The IES, in a statement, added that instead of at least three units with dependable capacity of 360MW, only one unit of the plant is reportedly generating power of about 22MW at minimal levels; which means that, for the remainder of this year, the country cannot depend much on hydro power.

The hydro-electric plant, which is supposed to be peak-shaving plant – a plant that comes on stream during peak time to augment supply – has been operating below the recommended minimum operating water elevation of 168 metres above sea level (masl) since mid-March this year.

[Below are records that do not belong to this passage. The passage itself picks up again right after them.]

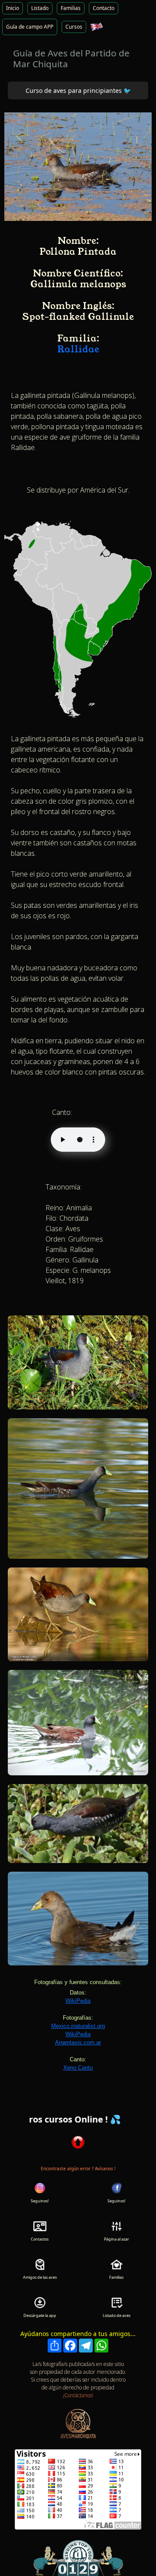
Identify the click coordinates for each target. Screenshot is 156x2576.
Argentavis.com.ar (78, 2042)
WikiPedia (78, 2001)
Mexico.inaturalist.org (78, 2026)
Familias (71, 8)
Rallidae (78, 349)
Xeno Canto (78, 2067)
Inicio (12, 8)
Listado (40, 8)
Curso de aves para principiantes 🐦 (78, 90)
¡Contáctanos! (78, 2395)
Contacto (103, 8)
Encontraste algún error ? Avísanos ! (78, 2168)
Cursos (73, 26)
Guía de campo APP (29, 26)
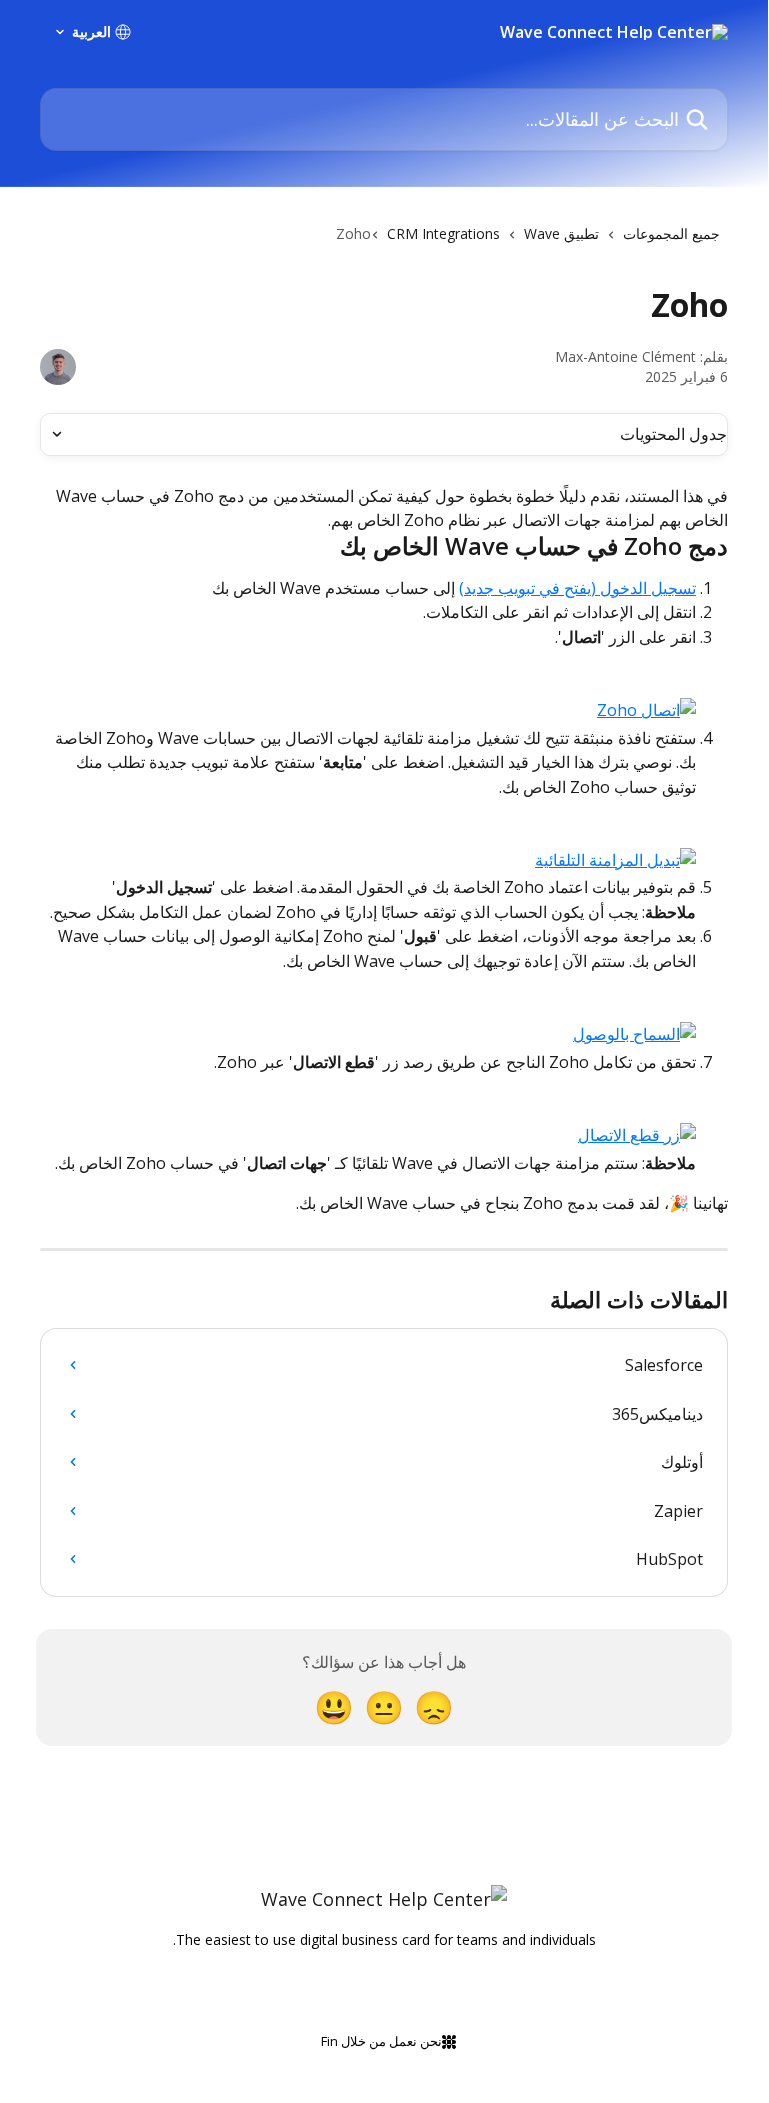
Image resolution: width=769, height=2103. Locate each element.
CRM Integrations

IES notes that due to non-adherence to the initial power supply recommendation for 2020, the Bui reservoir elevation dropped to a minimum of 166.82 at the end of May 2021; the lowest recorded since the Bui Dam was constructed.

“Data captured from the 2021 Electricity Supply Plan shows that the total hydro electricity generated for 2020 was 7,293.23 gigawatt-hours (GWh) as against the projected total of 6,897.2 GWh. This consisted of 5,164.45 GWh, 862.25 GWh and 1,269.52 GWh from Akosombo, Kpong and Bui hydropower facilities respectively,” the IES said in a statement.

Further analysis of the data also revealed that although the Bui Power generation station was projected to supply 764 GWh to the National Interconnected Transmission System (NITS) for 2020, the actual supply came up to 1,269 GWh – a deviation of 65 percent from the initial plan.

The Power Planning Technical Committee (PPTC) revised the initial planned 764 GWh to 1,218 GWh during the mid-year review of the 2020 Electricity Supply Plan, since the facility had to produce more than anticipated to fill a supply deficit from other power plants.

Meanwhile, IES believes that upon noticing the drop in elevation below the recommended minimum operating water level was due to over-drafting of the lake to make up for power supply deficit, the most appropriate measure would have been to look beyond the Bui facility for peak-shaving this year. Additionally, it said, the facility has to be dispatched in a manner that adequate water can be stored in the reservoir during the 2021 inflow season.

Power supply hinges on thermal plants

The projected total annual hydro generation for 2021 is 7,001 GWh – consisting of 5,650 GWh from Akosombo GS, 850 GWh from Kpong GS and 501.2 GWh from Bui GS. Combined, the expected power supply from hydro will not be enough to meet demand; meaning the country will have to depend largely on thermal sources.

“It is therefore recommended that there should be proper coordination to ensure adequate provision of fuels such as natural gas, light crude oil and heavy fuel oil for the thermal plants, which are expected to generate over 66 percent of the power required for 2021,” IES added.